How well do you know GIS?

Otto Doll

Most government officials would agree that geographic information systems are used heavily in the public sector. But states and cities have only scratched the surface of GIS' potential for delivering services to citizens and businesses.

Government agencies must integrate GIS much more deeply into their operations. I've come up with eight concepts state agencies should understand to successfully use GIS and pursue the funding it requires.

  • Potential users need to see the differences between data presented in tabular format, such as spreadsheets, and data presented in visual format by a GIS. So show them.

    Visualization is a powerful method of articulation. Many people do not readily understand concepts or see cause-effect relationships unless they can visualize them. GIS lets people easily visualize in many forms, such as 2-D and 3-D maps and images.

    Convince GIS users they can measure, analyze, manipulate and integrate information into knowledge.

  • Most everything a state or local government does can be tied to a locality. Users can derive value from knowing everything they can about a given location.

    For instance, agencies collectively know the soil type, groundwater level, surface structures, distance to emergency services, access to roads, tax rate, permits issued and a host of other details for a given locale. They can make use of some unique combination of that data to solve a given challenge.

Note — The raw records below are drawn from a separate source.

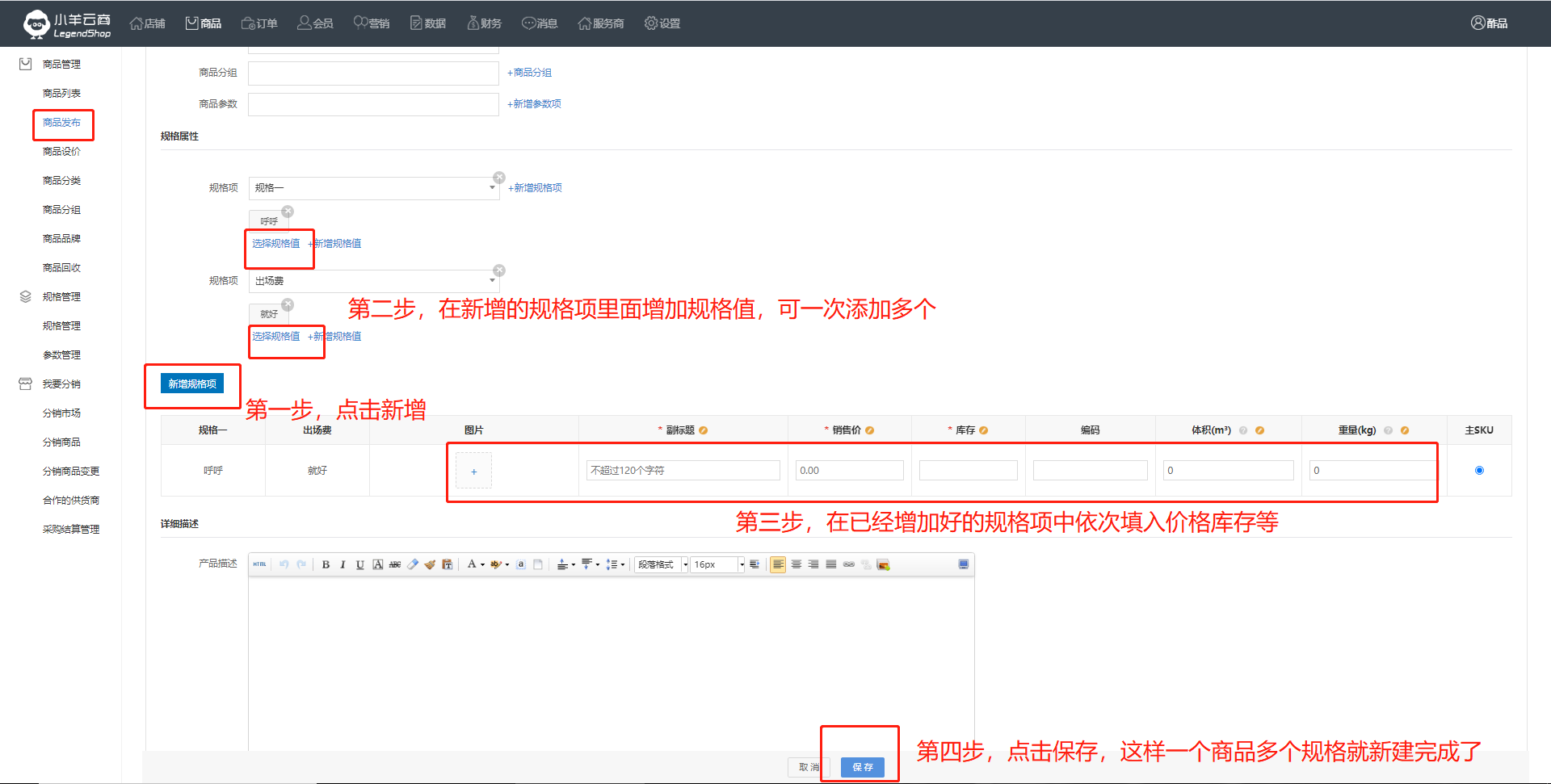
Task: Click the blue 新增规格项 button
Action: click(x=192, y=384)
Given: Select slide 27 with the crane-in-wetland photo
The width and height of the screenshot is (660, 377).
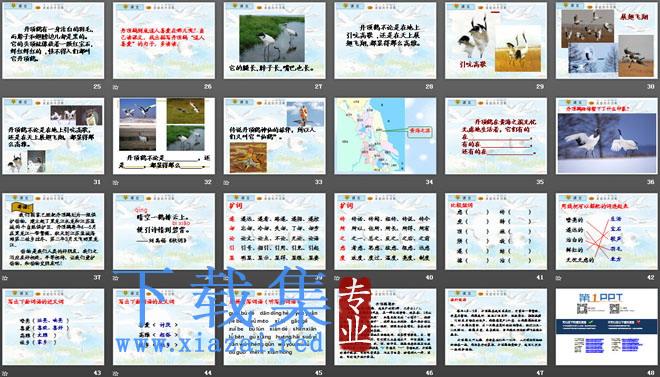Looking at the screenshot, I should (274, 40).
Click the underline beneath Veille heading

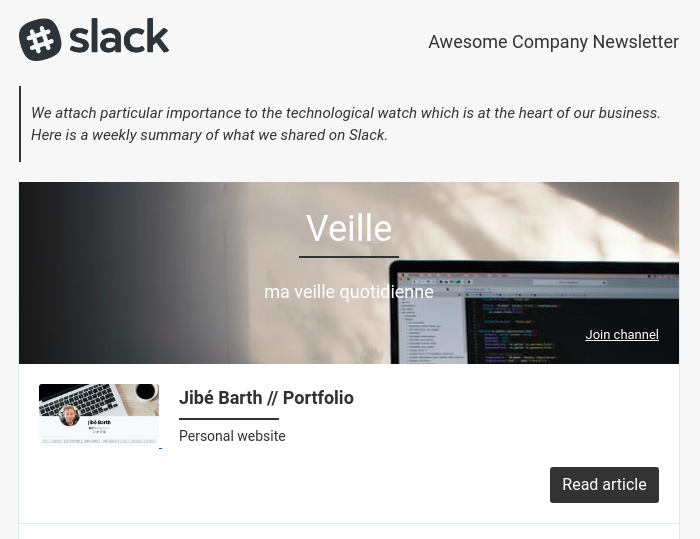pos(348,257)
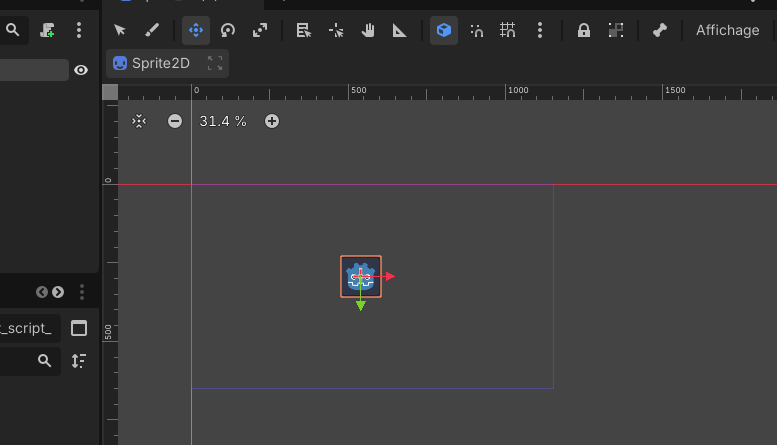The image size is (777, 445).
Task: Open snapping options three-dot menu
Action: click(540, 30)
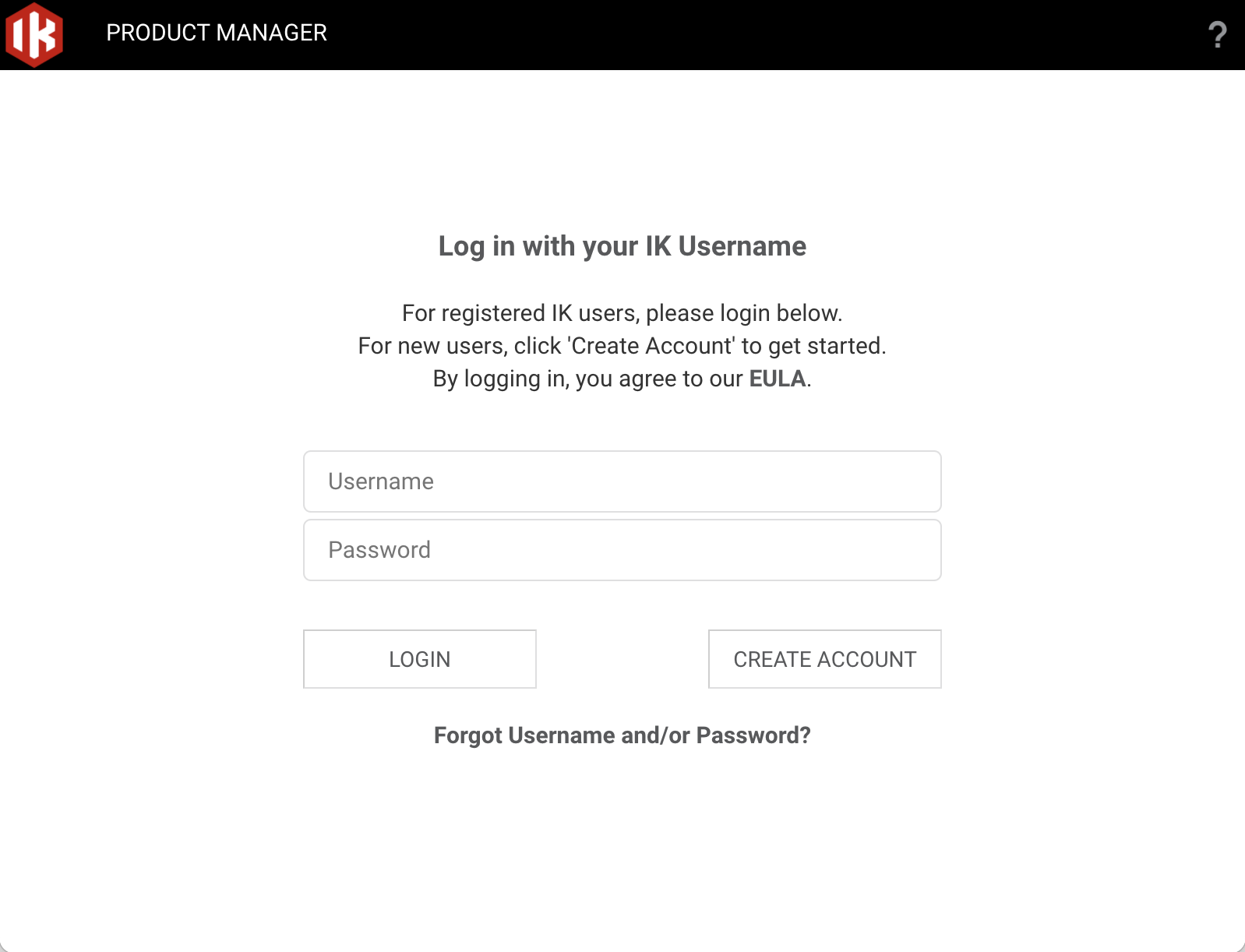
Task: Click the 'For registered IK users' text line
Action: click(622, 313)

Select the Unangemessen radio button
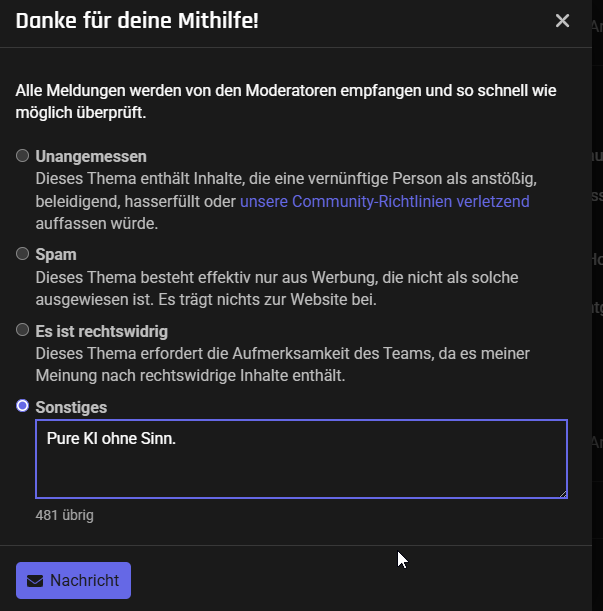click(23, 155)
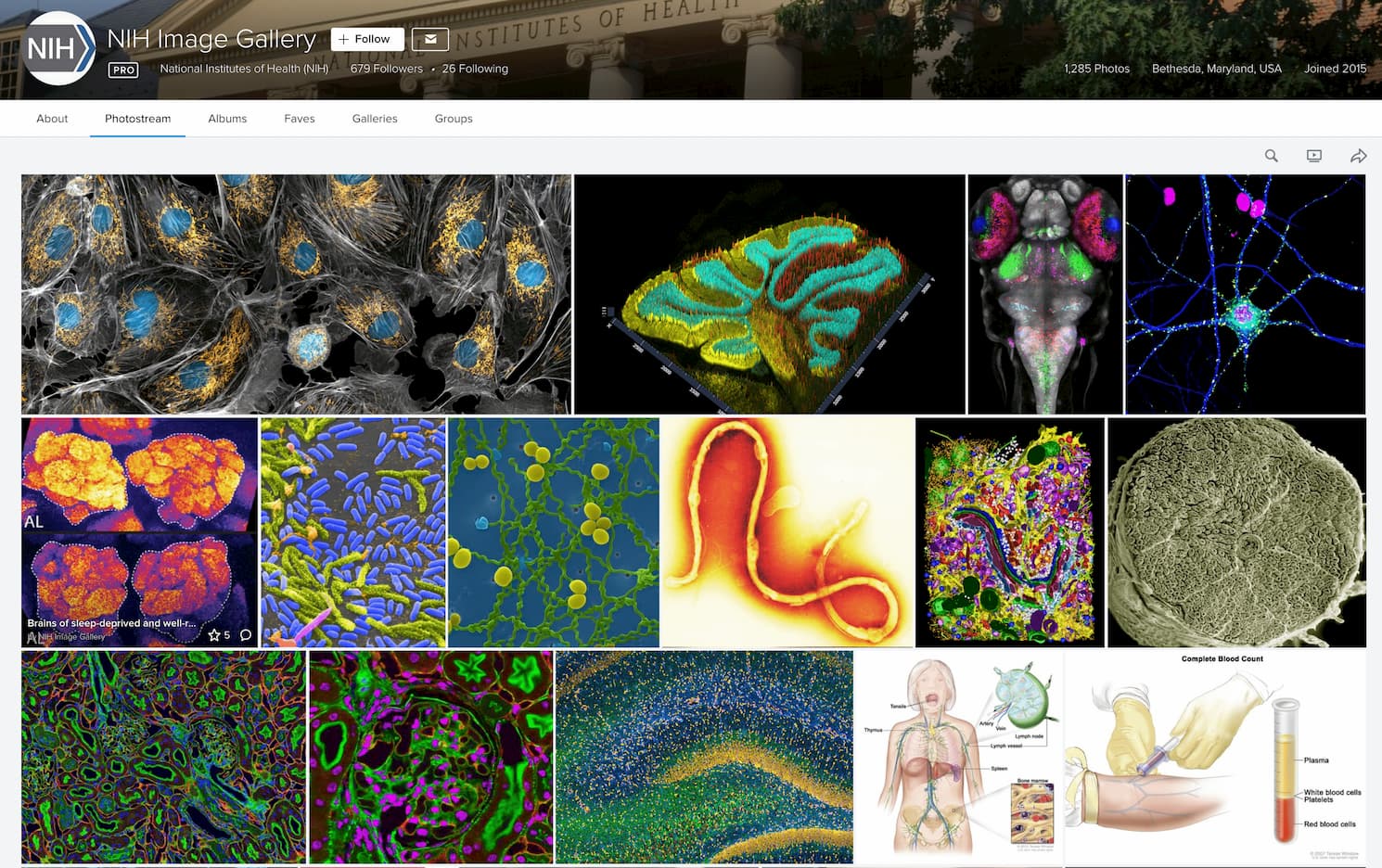The width and height of the screenshot is (1382, 868).
Task: Open comments on sleep-deprived brains photo
Action: [x=246, y=635]
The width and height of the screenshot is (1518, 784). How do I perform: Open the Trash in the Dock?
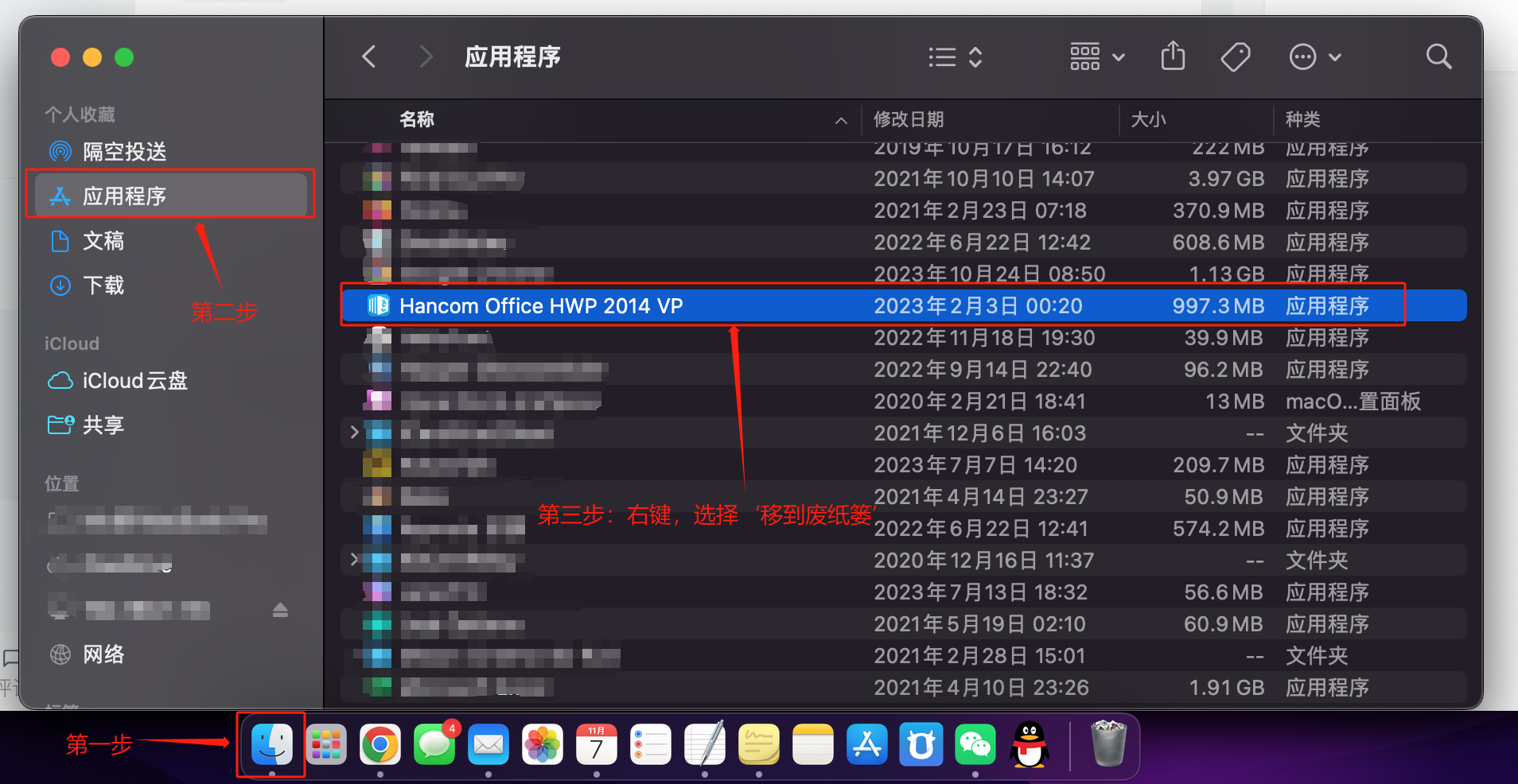(x=1107, y=743)
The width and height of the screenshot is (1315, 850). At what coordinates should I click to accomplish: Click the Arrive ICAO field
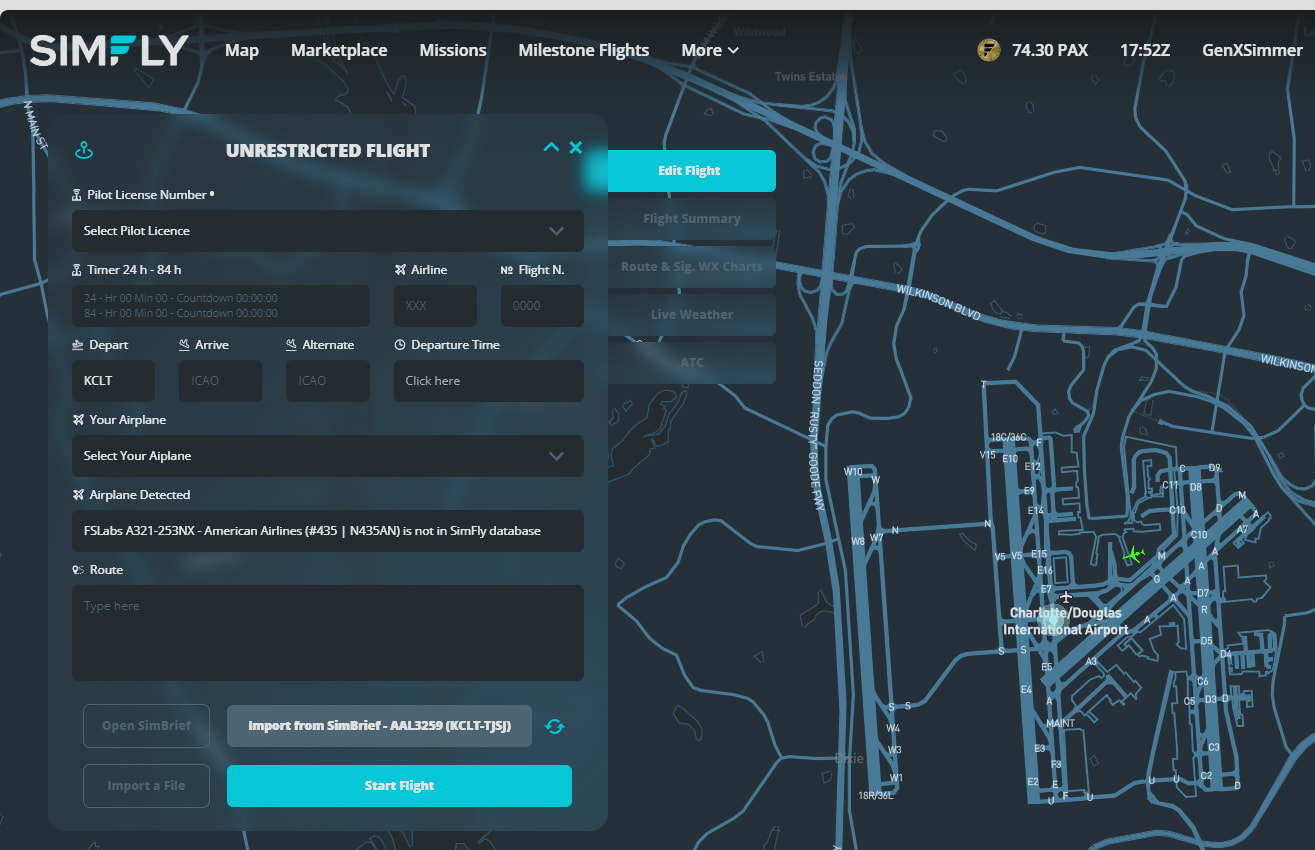pyautogui.click(x=220, y=381)
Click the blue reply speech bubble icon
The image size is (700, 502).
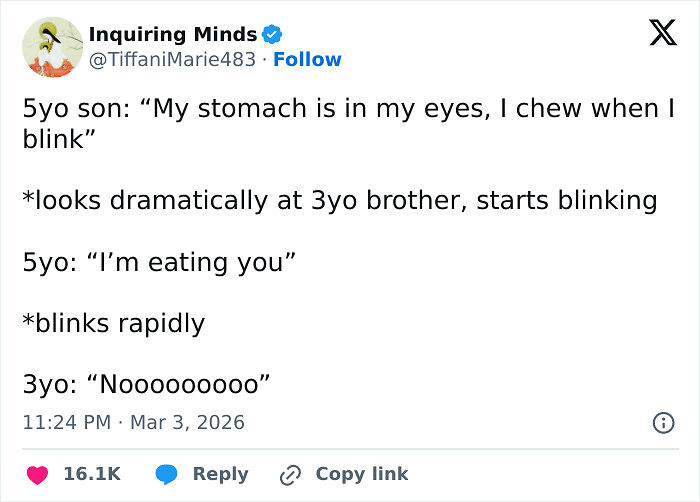pos(167,474)
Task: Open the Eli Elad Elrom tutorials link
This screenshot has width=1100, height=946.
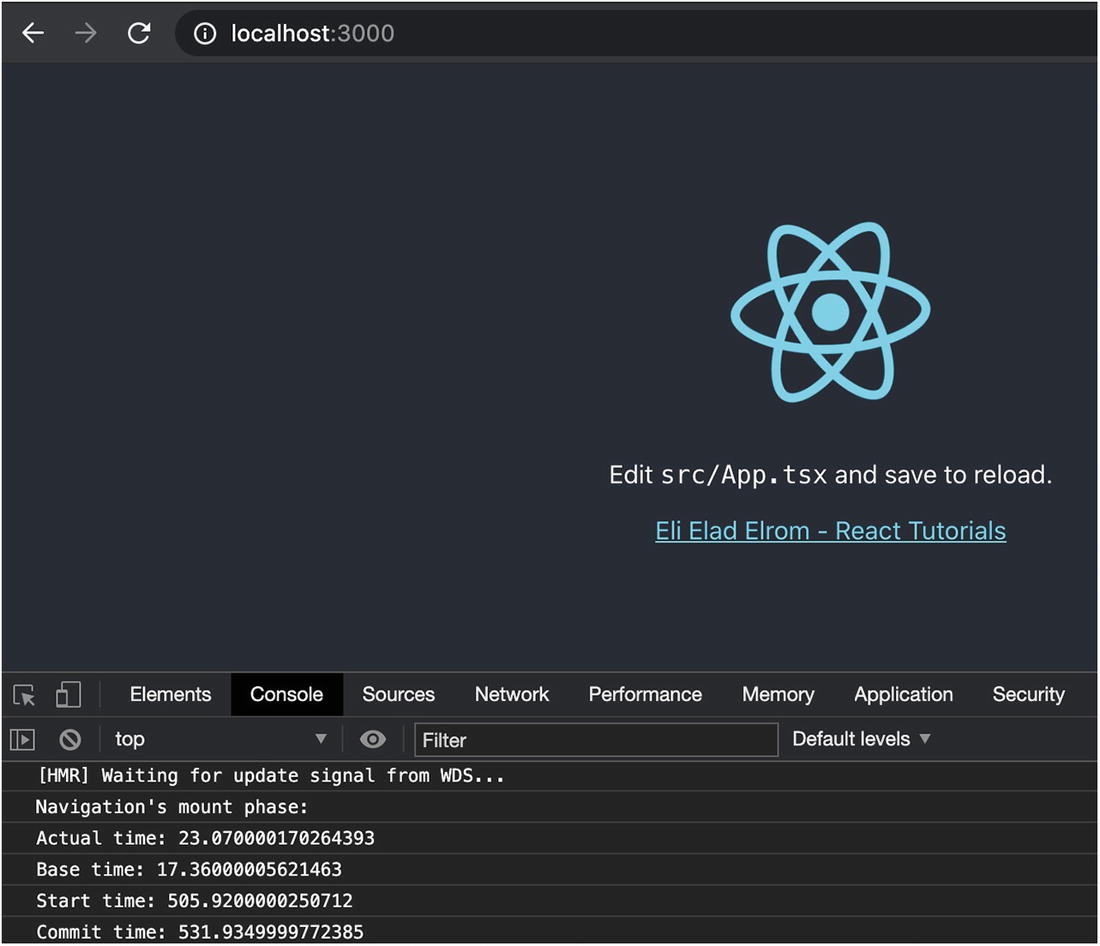Action: point(830,531)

  • GIS leverages data residing throughout state agencies'a power not easily achieved by data warehouses and enterprise resource management systems. The key element of a GIS is that it is not simply storing data from various sources but integrating it to synthesize better information and knowledge.

  • Adding the spatial element to GIS expands your ability to view changes over time. With spatial data, a government can more readily measure and visually present cause and effect.

    Agencies can apply it to track myriad conditions, such as city boundary movements, housing stock changes, forest areas, flood effects or whether roads have been plowed of snow.

  • GIS allows modeling. You can pose what-if questions for concerns such as economic development, water levels, urban sprawl and livestock or factory sitings. Successive models can produce simulations that show the effect of various factors on an area.

  • You can open a new channel for public access by implementing GIS applications on the Internet that include interactive visualizations. GIS can foster collaboration, communication and insight about conditions affecting government workers, citizens and local businesses.

  • States must realize that their data is far more useful when leavened with digital map segments and satellite imagery'in other words, the lay of the land. The more granular the scale, the more viable GIS becomes.

  • Nowadays, government workers must collect and acquire GIS data in the course of their data-to-day activities. Agencies can use Global Positioning System devices and digital image capture to align data and information to a location.

    Workers systematically collect the coordinates or images, saving the calculation and integration for later at the office. Adding wireless data transfer enables real-time applications on the Web, such as road condition reports during snowstorms.

If state employees can understand these eight GIS principles, then they can make data into information, which leads to knowledge. You can declare success when your government's organizations widely understand and consider the use of GIS during day-to-day decision-making.

Otto Doll, South Dakota's chief information officer, formerly worked in federal information technology and is president of the National Association of State Information Resource Executives.